Element and text position data
========================================
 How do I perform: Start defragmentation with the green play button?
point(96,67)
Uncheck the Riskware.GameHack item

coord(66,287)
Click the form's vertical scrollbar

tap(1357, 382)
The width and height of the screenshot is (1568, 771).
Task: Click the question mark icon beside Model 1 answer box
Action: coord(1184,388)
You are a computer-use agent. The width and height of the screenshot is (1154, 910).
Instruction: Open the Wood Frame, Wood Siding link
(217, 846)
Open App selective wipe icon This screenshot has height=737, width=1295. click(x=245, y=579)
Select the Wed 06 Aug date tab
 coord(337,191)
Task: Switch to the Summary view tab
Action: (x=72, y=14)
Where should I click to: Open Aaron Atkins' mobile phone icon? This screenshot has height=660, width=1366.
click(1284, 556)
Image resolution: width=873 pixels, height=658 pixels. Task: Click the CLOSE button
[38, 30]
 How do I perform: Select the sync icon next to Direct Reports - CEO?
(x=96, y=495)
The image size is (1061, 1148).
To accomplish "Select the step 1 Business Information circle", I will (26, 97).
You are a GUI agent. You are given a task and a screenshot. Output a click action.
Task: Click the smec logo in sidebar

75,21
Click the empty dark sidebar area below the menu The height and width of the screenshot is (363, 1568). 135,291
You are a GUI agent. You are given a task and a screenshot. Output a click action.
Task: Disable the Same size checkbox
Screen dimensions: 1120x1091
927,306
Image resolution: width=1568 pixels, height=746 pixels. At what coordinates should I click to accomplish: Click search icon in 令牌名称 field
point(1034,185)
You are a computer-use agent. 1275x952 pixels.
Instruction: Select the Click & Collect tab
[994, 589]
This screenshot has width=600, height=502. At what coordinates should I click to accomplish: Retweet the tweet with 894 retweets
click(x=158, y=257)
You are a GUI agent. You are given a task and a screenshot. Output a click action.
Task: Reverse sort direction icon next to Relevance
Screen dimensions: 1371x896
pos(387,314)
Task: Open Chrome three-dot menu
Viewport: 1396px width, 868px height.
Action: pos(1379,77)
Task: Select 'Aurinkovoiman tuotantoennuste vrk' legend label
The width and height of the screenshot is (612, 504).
========================================
#### PROBLEM:
Please recast the data above as a JSON list of strings, with one string for each line and blank lines left out.

#### TASK SOLUTION:
[
  " How do I perform: Start defragmentation with the green play button?",
  "point(96,67)",
  "Uncheck the Riskware.GameHack item",
  "coord(66,287)",
  "Click the form's vertical scrollbar",
  "tap(1357, 382)",
  "The width and height of the screenshot is (1568, 771).",
  "Task: Click the question mark icon beside Model 1 answer box",
  "Action: coord(1184,388)",
  "You are a computer-use agent. The width and height of the screenshot is (1154, 910).",
  "Instruction: Open the Wood Frame, Wood Siding link",
  "(217, 846)",
  "Open App selective wipe icon This screenshot has height=737, width=1295. click(x=245, y=579)",
  "Select the Wed 06 Aug date tab",
  " coord(337,191)",
  "Task: Switch to the Summary view tab",
  "Action: (x=72, y=14)",
  "Where should I click to: Open Aaron Atkins' mobile phone icon? This screenshot has height=660, width=1366.",
  "click(1284, 556)",
  "Image resolution: width=873 pixels, height=658 pixels. Task: Click the CLOSE button",
  "[38, 30]",
  " How do I perform: Select the sync icon next to Direct Reports - CEO?",
  "(x=96, y=495)",
  "The image size is (1061, 1148).",
  "To accomplish \"Select the step 1 Business Information circle\", I will (26, 97).",
  "You are a GUI agent. You are given a task and a screenshot. Output a click action.",
  "Task: Click the smec logo in sidebar",
  "75,21",
  "Click the empty dark sidebar area below the menu The height and width of the screenshot is (363, 1568). 135,291",
  "You are a GUI agent. You are given a task and a screenshot. Output a click action.",
  "Task: Disable the Same size checkbox",
  "Screen dimensions: 1120x1091",
  "927,306",
  "Image resolution: width=1568 pixels, height=746 pixels. At what coordinates should I click to accomplish: Click search icon in 令牌名称 field",
  "point(1034,185)",
  "You are a computer-use agent. 1275x952 pixels.",
  "Instruction: Select the Click & Collect tab",
  "[994, 589]",
  "This screenshot has width=600, height=502. At what coordinates should I click to accomplish: Retweet the tweet with 894 retweets",
  "click(x=158, y=257)",
  "You are a GUI agent. You are given a task and a screenshot. Output a click action.",
  "Task: Reverse sort direction icon next to Relevance",
  "Screen dimensions: 1371x896",
  "pos(387,314)",
  "Task: Open Chrome three-dot menu",
  "Viewport: 1396px width, 868px height.",
  "Action: pos(1379,77)",
  "Task: Select 'Aurinkovoiman tuotantoennuste vrk' legend label",
  "The width and height of the screenshot is (612, 504)."
]